Existe uma doença que atinge a pele e que, muitas vezes, não é diagnosticada e tratada corretamente. Há até quem confunda com micose. Trata-se da dermatite atópica, um processo inflamatório crônico que pode estar associado a outras respostas imunitárias do organismo, como bronquite, asma e rinite. A explicação é do médico dermatologista Diogo Pazzini Bomfim, do Grupo São Francisco, que integra o Sistema Hapvida. Para difundir os sintomas, o tratamento, e esclarecer que dermatite atópica não é contagiosa, a Sociedade Brasileira de Dermatologia realiza uma campanha de abordagem sobre o tema. A pessoa pode, inclusive, ter outras formas de atopias, que são as reações exageradas do organismo, como asma e rinite. Mas não necessariamente a dermatite ocorre ao mesmo tempo em que a asma ou rinite. Confira a entrevista com o dematologista:

 

Candeia – Os sintomas de dermatite atópica são coceiras e lesões avermelhadas? São confundidas com outras doenças?

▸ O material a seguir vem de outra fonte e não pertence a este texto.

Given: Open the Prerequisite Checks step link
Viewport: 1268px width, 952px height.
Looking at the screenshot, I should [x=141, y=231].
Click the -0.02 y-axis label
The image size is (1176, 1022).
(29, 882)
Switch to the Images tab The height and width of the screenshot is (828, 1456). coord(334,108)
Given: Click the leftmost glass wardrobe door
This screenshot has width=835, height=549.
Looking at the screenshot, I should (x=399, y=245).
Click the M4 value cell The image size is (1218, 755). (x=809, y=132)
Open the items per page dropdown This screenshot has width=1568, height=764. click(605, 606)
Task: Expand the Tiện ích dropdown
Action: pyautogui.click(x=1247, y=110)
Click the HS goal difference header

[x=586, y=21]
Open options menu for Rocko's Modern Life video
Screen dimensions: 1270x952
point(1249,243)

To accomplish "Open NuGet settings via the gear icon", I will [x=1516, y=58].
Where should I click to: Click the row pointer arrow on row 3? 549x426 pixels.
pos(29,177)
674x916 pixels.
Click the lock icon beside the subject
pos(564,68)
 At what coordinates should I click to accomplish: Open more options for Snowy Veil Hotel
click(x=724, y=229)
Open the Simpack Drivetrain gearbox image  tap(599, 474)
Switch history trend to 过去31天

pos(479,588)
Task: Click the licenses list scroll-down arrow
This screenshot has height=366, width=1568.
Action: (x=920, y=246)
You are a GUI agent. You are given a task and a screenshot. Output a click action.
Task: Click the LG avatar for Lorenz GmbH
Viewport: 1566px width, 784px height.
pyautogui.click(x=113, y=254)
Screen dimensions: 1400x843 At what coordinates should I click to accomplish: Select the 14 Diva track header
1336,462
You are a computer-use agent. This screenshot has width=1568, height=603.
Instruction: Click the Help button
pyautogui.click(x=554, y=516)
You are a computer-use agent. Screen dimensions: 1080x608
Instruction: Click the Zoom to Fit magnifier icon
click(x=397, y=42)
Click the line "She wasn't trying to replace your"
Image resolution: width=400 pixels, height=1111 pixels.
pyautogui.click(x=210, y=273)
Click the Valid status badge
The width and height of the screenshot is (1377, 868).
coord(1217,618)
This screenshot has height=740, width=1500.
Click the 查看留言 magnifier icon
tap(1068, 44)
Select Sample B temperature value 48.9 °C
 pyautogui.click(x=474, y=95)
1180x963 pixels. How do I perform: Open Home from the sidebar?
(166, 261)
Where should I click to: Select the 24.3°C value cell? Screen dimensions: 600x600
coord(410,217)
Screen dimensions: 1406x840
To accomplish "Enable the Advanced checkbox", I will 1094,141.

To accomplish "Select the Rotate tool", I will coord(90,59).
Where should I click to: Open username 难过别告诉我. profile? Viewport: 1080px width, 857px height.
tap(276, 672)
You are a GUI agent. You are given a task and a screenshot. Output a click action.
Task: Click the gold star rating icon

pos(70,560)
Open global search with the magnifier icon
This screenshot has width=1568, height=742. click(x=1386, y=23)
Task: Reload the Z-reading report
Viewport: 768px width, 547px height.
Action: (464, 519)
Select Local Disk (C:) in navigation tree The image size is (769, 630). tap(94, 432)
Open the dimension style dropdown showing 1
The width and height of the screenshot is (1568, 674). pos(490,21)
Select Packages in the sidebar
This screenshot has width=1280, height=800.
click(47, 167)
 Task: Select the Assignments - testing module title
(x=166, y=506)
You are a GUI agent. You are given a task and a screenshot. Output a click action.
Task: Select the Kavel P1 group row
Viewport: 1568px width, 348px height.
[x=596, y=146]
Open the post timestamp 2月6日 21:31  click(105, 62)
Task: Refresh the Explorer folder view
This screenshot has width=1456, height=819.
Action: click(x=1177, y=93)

Diogo – Os principais sintomas são pele seca e coceira. Mas o quadro clínico depende do grau de intensidade da doença e da faixa etária da pessoa acometida. Podem surgir áreas avermelhadas e até mesmo formação de feridas e infecções pelo ato repetitivo da coçadura. É fundamental alertar que não se deve colocar pomadas e cremes na pele, nem tomar medicamentos sem a prescrição do dermatologista. Atendo muitos casos que se agravaram porque a família achava que era uma “micose” e comprou medicamentos sem receita na farmácia, por exemplo.

 

Candeia – É comum pessoas com quadro mais grave da doença, que ainda não tenha sido diagnosticada, sofrer com o problema por longos períodos?

Diogo – Sim. Apesar de ser mais comum na infância, algumas pessoas continuam com a doença na adolescência, inclusive na fase adulta. Quando ela não está em tratamento e, portanto, tem a pele avermelhada, com descamação ou lesões, há relatos dos meus pacientes que sofrem discriminação. As outras pessoas acham que é algo contagioso, evitam sentar perto, ou ficam olhando muito, por exemplo.

 

Candeia – Como saber se o que a pessoa tem é dermatite atópica?

Diogo – Geralmente nos bebês as bochechas podem ficar avermelhadas; nas crianças maiores, geralmente acomete as áreas de dobras do corpo. No exame dermatológico, precisamos descartar outros diagnósticos diferenciais.

 

Candeia – É uma doença mais comum em criança?

Diogo – É mais comum em crianças. Cerca de 70% delas, que apresentaram a doença, evoluem com remissão na adolescência, ou seja, “desaparece”. Alguns casos podem reaparecer na vida adulta, em algum momento.

 

Candeia – A dermatite pode evoluir para um quadro mais grave? Há tratamento e cura ou apenas controle?

Diogo – Sim, infelizmente existem formas graves de dermatite atópica, podendo acometer todo o corpo, com lesões e infecções, precisando inclusive de internação hospitalar. Há tratamento de controle. A base deste tratamento é a hidratação da pele visando melhorar a barreira cutânea. Também há medicações tópicas, orais, imunossupressores e imunobiológicas. Todo o tratamento deve ser guiado pela prescrição do médico dermatologista. Sabemos que uma das formas de controlar a doença é evitar os gatilhos: variação repentina de temperatura, roupas de lã, tecidos sintéticos e ásperos, banhos longos com água quente, uso de sabonetes em excesso, uso de buchas e situação de estresse.